Items from a dataset:
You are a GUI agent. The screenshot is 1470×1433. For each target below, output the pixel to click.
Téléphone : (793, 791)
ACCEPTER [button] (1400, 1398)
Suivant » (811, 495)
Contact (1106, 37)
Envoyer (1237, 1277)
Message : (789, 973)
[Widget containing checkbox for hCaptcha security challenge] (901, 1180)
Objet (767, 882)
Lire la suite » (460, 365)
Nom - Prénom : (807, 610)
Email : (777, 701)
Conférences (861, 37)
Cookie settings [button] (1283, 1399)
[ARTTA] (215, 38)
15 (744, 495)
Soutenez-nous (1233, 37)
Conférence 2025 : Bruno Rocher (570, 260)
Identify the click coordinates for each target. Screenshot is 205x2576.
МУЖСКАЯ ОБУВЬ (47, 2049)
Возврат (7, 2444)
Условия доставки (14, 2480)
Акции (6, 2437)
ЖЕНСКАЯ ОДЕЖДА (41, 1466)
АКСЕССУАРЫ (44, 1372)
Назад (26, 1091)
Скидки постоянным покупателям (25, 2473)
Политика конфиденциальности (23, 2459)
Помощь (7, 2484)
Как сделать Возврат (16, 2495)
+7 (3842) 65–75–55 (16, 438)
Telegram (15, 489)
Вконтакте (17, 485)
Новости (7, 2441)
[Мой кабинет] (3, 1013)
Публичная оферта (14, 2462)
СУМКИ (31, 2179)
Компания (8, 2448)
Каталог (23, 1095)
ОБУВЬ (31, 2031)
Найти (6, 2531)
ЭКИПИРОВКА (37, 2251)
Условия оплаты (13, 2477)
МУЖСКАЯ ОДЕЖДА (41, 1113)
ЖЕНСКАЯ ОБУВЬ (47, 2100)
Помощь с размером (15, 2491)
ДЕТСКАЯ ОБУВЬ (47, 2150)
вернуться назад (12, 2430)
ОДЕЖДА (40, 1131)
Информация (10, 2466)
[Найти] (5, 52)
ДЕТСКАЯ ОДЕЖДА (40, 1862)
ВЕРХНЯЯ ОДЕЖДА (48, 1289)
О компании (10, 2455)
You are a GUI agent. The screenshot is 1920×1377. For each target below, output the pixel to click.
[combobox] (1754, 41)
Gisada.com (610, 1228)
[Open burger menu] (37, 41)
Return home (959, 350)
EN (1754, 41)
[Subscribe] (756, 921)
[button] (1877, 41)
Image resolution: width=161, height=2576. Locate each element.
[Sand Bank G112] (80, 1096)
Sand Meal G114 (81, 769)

> **PROBLEM REQUIREMENTS**
How many lines of these entries hold the string "pixel"? Answer with the number alone.

> **OUTPUT OF THE EXERCISE**
2